朝食を食べた後は急いで竜のお世話に回る。
走って、ルーメロスのいる場所へ行くとすでにセドリスがいた。
リズの姿を見ると今更来たのかという雰囲気にさすがのリズも顔が引きつるが何とか笑顔を作り挨拶をした。
「おはようございます。早いですね」
「・・・・そっちが遅いんじゃないの」
「ははっ、すいませんね」
日に日に関係が悪化している気がするが彼に嫌われる理由がわからずリズはため息を吐いた。
ウォルフやマーシャルのような関係がうらやましい。
「ルーメロスもおはよう」
挨拶をするとクゥと可愛く鳴いてくれる。
今はルーメロスだけが癒しだ。
よしよしと撫でて、朝食を与える。
おいしそうに野菜を食べたルーメロスに今日も体調に変化がないことを確認し、竜のお世話係に体調を報告をする。
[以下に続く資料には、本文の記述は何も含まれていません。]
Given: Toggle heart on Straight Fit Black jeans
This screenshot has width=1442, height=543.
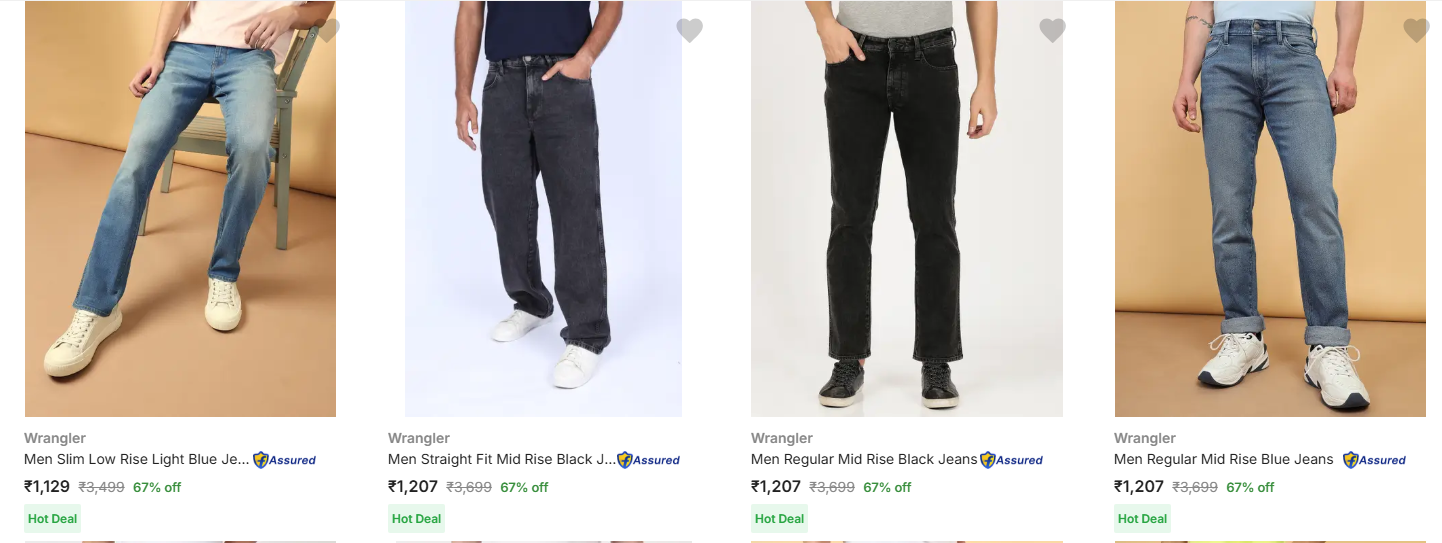Looking at the screenshot, I should pyautogui.click(x=689, y=31).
それぞれすべての準備が終わり、後は帰城のみとなった。
テントの片づけなどをしてリズもマーシャルもクタクタになり前に立つ団長を見つめた。
整列をした騎士とその後ろに並ぶ竜のお世話係達。
「えー、今日も晴天に恵まれましてまさしく竜の飛行に素晴らしい日になりました」
「また結婚式の挨拶みたいなの始まったよ」
団長があいさつを始めると竜騎士の誰かがぼそりと呟いた。
「誰だぁ、今言ったやつは!」
カッと目を見開いて怒鳴る団長に答える者は誰も居ない。
「ということで、今日で最終日です。あとは城に帰るだけですが、竜を盗もうとするやつらがいたために他国の襲撃があるかもしれません。訓練だからといって気を抜かずに仕事に励むように。以上!」
団長があいさつを終えると騎士たちが一斉に敬礼をしそれぞれ解散となった。